Il 25 Gennaio, vedendo per le strade tutte quelle persone che urlavano Al-Shaab Yoreed Esqat El Nizam (“il popolo pretende la fine del regime”), mi sono unita a loro e ho percepito qualcosa nell’aria, improvvisamente mi sono sentita legata ad una piazza che prima non significava nulla per me, e che ora era diventata specchio di ciò che avrei voluto essere. Ho provato vergogna al pensiero di non essermi mai sentita veramente egiziana, di non aver mai partecipato, prima di allora, alla vita pubblica del mio Paese. Ed ecco che proprio lì, in quel momento, ho espresso il mio nuovo proposito: “Non lascerò questa piazza fino a quando tutte le nostre richieste non verranno soddisfatte. Viva la Rivoluzione!”.

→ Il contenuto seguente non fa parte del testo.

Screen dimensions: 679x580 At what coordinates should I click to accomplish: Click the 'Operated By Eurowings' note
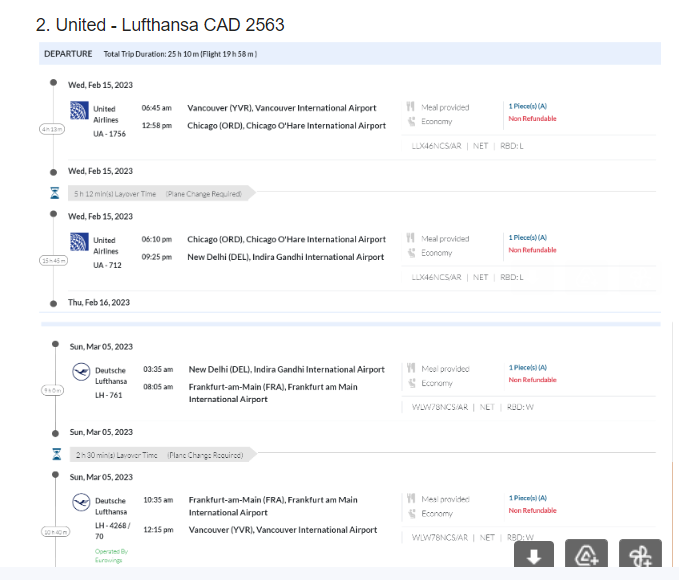tap(111, 555)
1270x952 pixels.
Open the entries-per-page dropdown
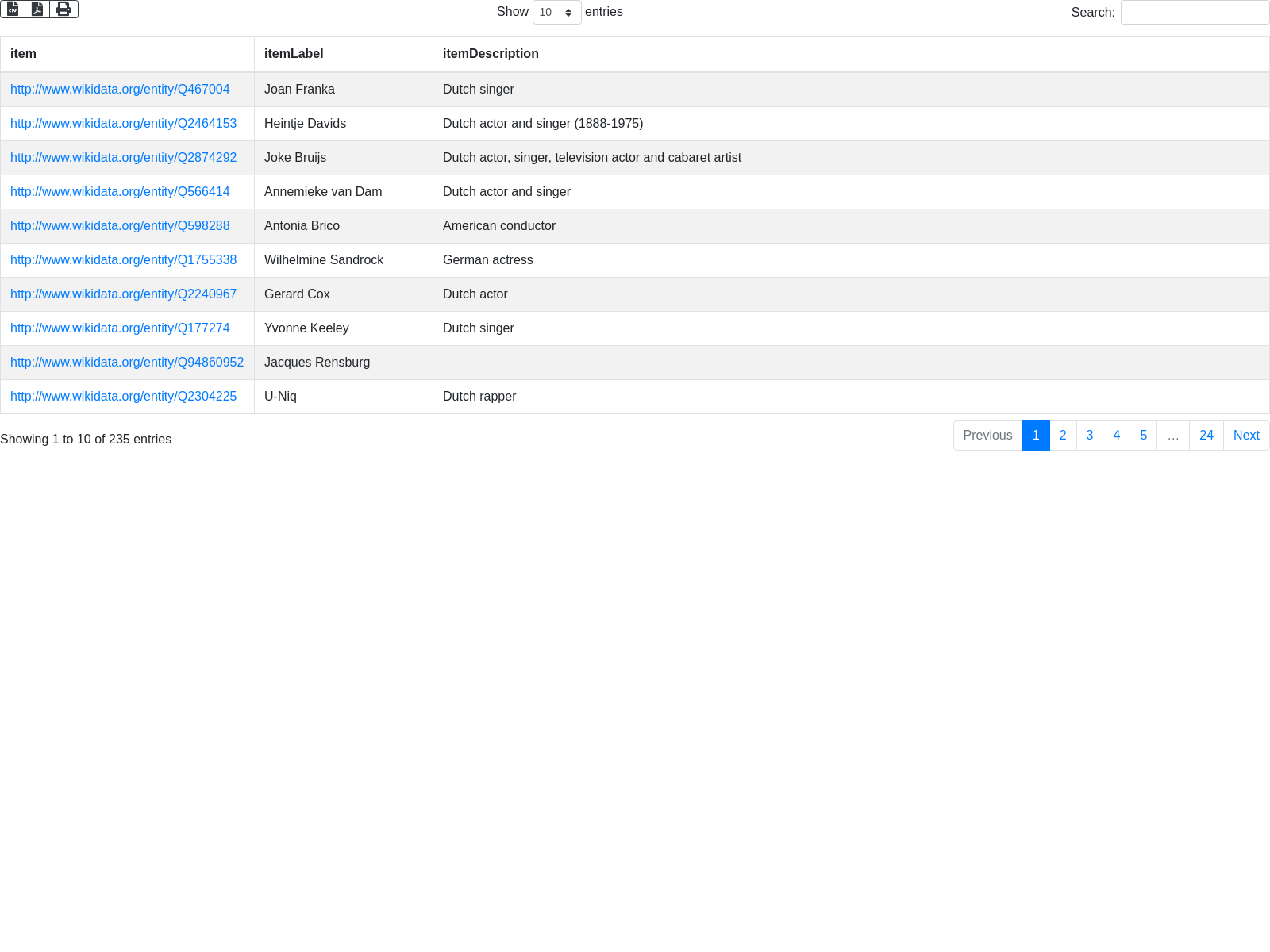[x=556, y=13]
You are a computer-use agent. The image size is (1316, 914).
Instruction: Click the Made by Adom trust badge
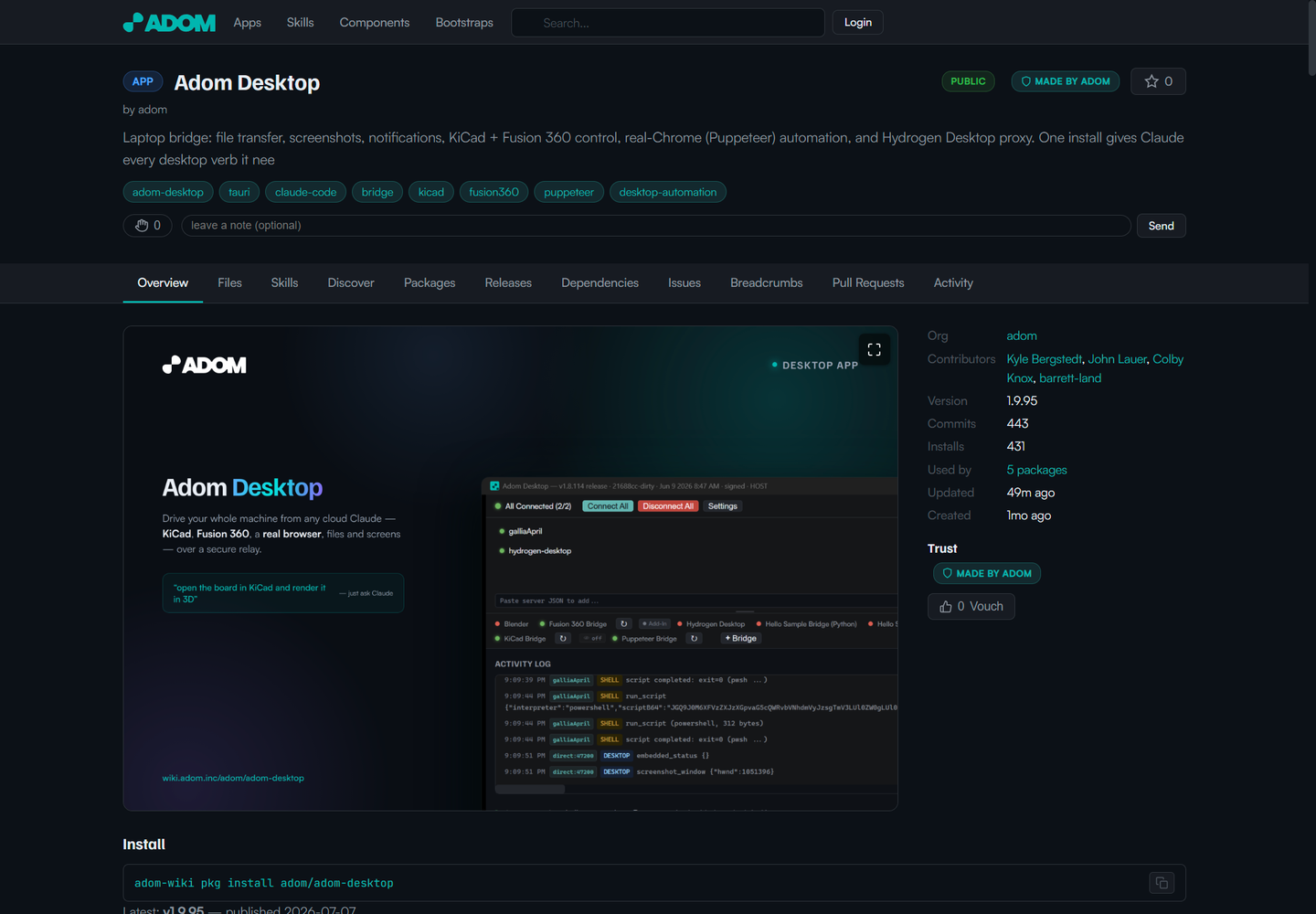[x=986, y=573]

Non vi annoierò con tutti i dettagli di quanto sia accaduto in quella piazza, e in tutte le altre piazze d’Egitto; dove il secondo nome dei rivoltosi era patriottismo, eroismo e nobiltà (e non sono una che ama esagerare!). Non mi dilungherò raccontandovi tutte le volte in cui persone a me del tutto estranee mi hanno protetta dalle pietre o dagli aggressori; tutte le volte in cui mi è stato offerto da mangiare, da bere o anche solo un sorriso; tutte le volte in cui qualcuno ha gridato “Voi donne siete più coraggiose di molti uomini codardi!”. In quei momenti ho sentito un ineguagliabile senso di appartenenza al mio Paese, al Paese rappresentato da quella piazza.

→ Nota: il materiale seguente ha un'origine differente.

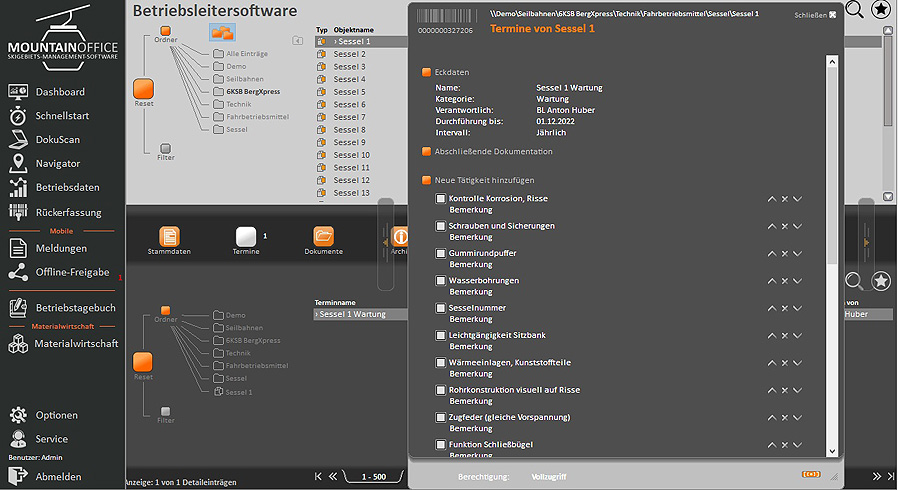Expand the Eckdaten section
Screen dimensions: 900x490
[426, 72]
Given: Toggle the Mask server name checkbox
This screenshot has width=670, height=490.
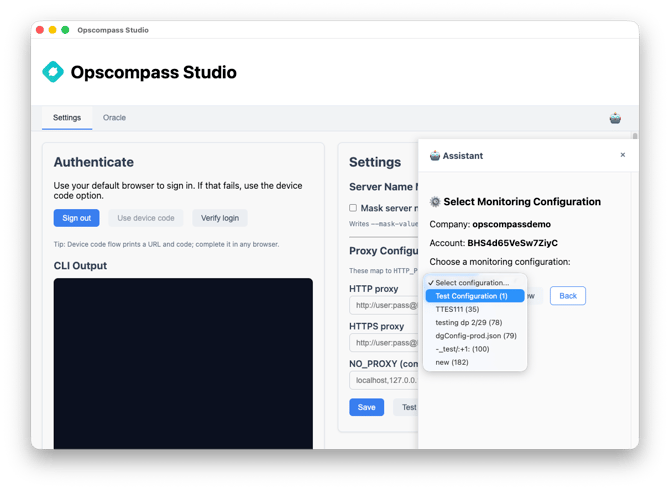Looking at the screenshot, I should pos(353,208).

Non descriverò i molti inconvenienti che da quel giorno in poi abbiamo dovuto affrontare: cammelli e cavalli che irrompevano in piazza (sì, avete letto bene, e non mi riferisco a fatti accaduti nel 2011 A.C.), teppisti che circolavano minacciando la gente nelle loro auto e nelle loro case, evasioni di massa, poliziotti che, versando lacrime di coccodrillo, recitavano la parte di chi dice: “Mi vergogno di quel che faccio e per cui voi mi odiate!”, e che poi facevano opportunisticamente leva sulle divisioni settarie dei manifestanti, la stampa di regime che bollava i rivoltosi come “mercenari” pagati in Euro e come depravati che fornicavano in piazza, un caos senza precedenti, voci di presunti sostegni dall’estero alla rivoluzione! Tutto il contrario della verità!

Ma nei mesi successivi ho capito che, nonostante fossimo riusciti ad unirci, a dimenticare le nostre marcate differenze per diciotto indimenticabili giorni (fino a quell’11 Febbraio in cui Mubarak ha lasciato il potere) e a diventare forti nonostante le molte difficoltà, per qualche strana ragione (ossia per ragioni politiche e brama di potere), eravamo di nuovo divisi!!! A partire dall’11 Febbraio, i poteri politici che avevano “sostenuto” la rivoluzione, hanno iniziato a ripulire la piazza al grido di “andremo alle elezioni!”.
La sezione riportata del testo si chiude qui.